The Second Amendment Foundation today filed an amicus brief in support of a District of Columbia resident’s motion for a preliminary injunction against the city’s ban on carrying handguns within its public transportation system. The case is known as Angelo v. District of Columbia.
“The District of Columbia’s ban on the carrying of handguns within its public transportation system (the ‘Metro ban’) is flatly unconstitutional under the plain text of the Second Amendment and binding case law,” writes attorney and SAF Executive Director Adam Kraut. The brief was filed in U.S. District Court for the District of Columbia.
District residents Gregory Angelo, Robert Miller, Cameron Erickson, and Tyler Yzaguirre are seeking a preliminary injunction and summary judgment to prevent the city from further enforcement of the ban. The District maintains that metro transportation, which includes buses and the subway system, falls within the definition of “sensitive places” where firearms can be prohibited, simply because they are often crowded, transport federal employees, and they are used by school students to go to and from schools. Kraut’s brief says this argument “misses the mark.”

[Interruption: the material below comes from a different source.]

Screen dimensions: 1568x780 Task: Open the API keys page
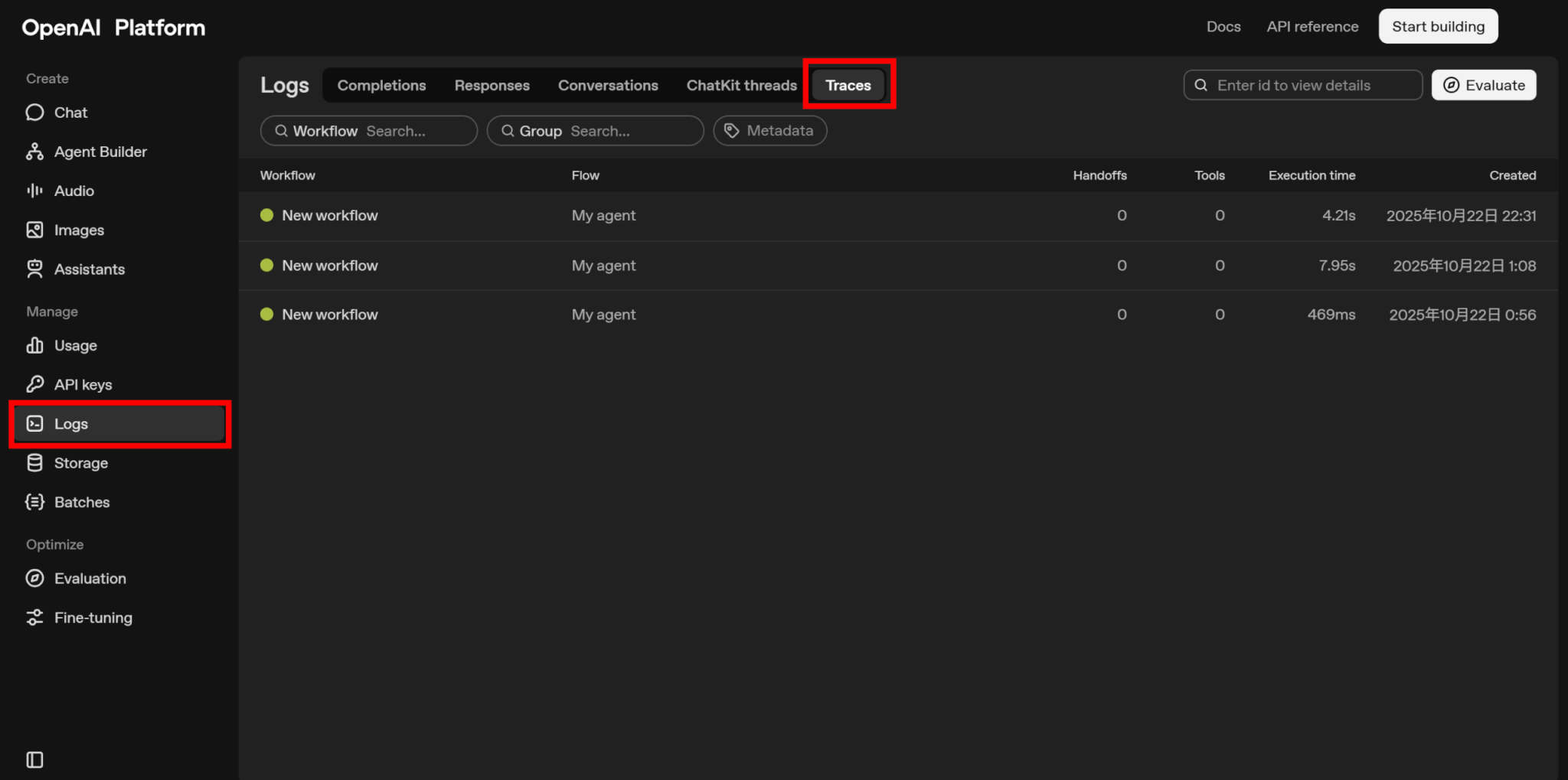(x=83, y=384)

“Even if this Court were to accept that schools are in fact a ‘sensitive place’,” Kraut says in his brief, “it cannot logically follow to extend the meaning well beyond the schoolhouse walls. To do so, in this context, would render an entire transit system utilized by thousands of other people at all hours of the day a sensitive place simply because children take it to and from school twice a day for limited periods of time.”
Cam recently covered some of the Metro ban case. In his coverage he observed that the District has been “firing blanks” when it came to defending their law, with the District claiming “the four gun owners in question don’t even have standing to sue…” Cam’s further statements are echoed and shared by the brief in spirit.
I’ll admit my bias here, but to me the issue is pretty simple: if the Second Amendment protects the right to bear arms in public for the purpose of self-defense, then that right must be intact on public transportation. Otherwise, how else are those who rely on buses and trains to get around supposed to ever be able to lawfully exercise their right to bear arms? For District officials, of course, the answer is “they’re not,” and while that might be their ideal outcome it would fly in the face of what the Supreme Court has said about our right to carry, and I’m encouraged not only by the strong arguments presented by the plaintiffs in this case, but by the decidedly weak arguments offered in defense of the carry ban on the part of the District of Columbia.
It’s this type of political nonsense and games that the law abiding gun owners of DC has to deal with, nevermind the rest of the anti-freedom caucus states such as New York, New Jersey, et.al. Both of the aforementioned either have or are seeking to have limitations on carry while traveling via different modes of transportation, public or private.
Alan Gottlieb, the Executive Vice President and founder of the SAF, pointed out the similarities of living in a post-NYSRPA v. Bruen world and post-Heller, “As it has done since trying to defend its ban on handguns during the Heller challenge 14 years ago, the District is literally grasping at straws in an effort to keep its citizens disarmed. That runs counter to the very fabric of our Second Amendment, especially following the Supreme Court ruling in Bruen.”
These infringements, as pointed out by Adam Kraut, do amount to a near blanket ban, going in direct opposition to prior rulings, “The District can’t be allowed to prevent thousands of people from exercising their right simply because the city isn’t able to set up a dedicated form of transportation for school students. To consider public transportation a ‘sensitive place’ would open Pandora’s Box, enabling the District to restore, in a de facto sense, the very ban struck down by the Supreme Court back in 2008.”
I reached out to George Lyons, one of the attorneys representing the challengers to this unconstitutional ban, and he’s grateful for the support. Lyons expressed his gratitude to me in stating, “I thank SAF for its support and their professional and persuasive brief.”
The DC Metro ban is much bigger than just the inhabitants and those who work in the District. This kind of prohibition has and is going to continue to be parroted by gun-grabbers across the country. Cutting the head off this snake early is important, and thankfully we have organizations such as the Second Amendment Foundation either directly challenging unconstitutional laws, or supporting those that are in the form of amicus briefs. Hopefully this conflict ends up on the express line, as whatever case law Lyons manages to cause to inflict is liable to be on the side of liberty.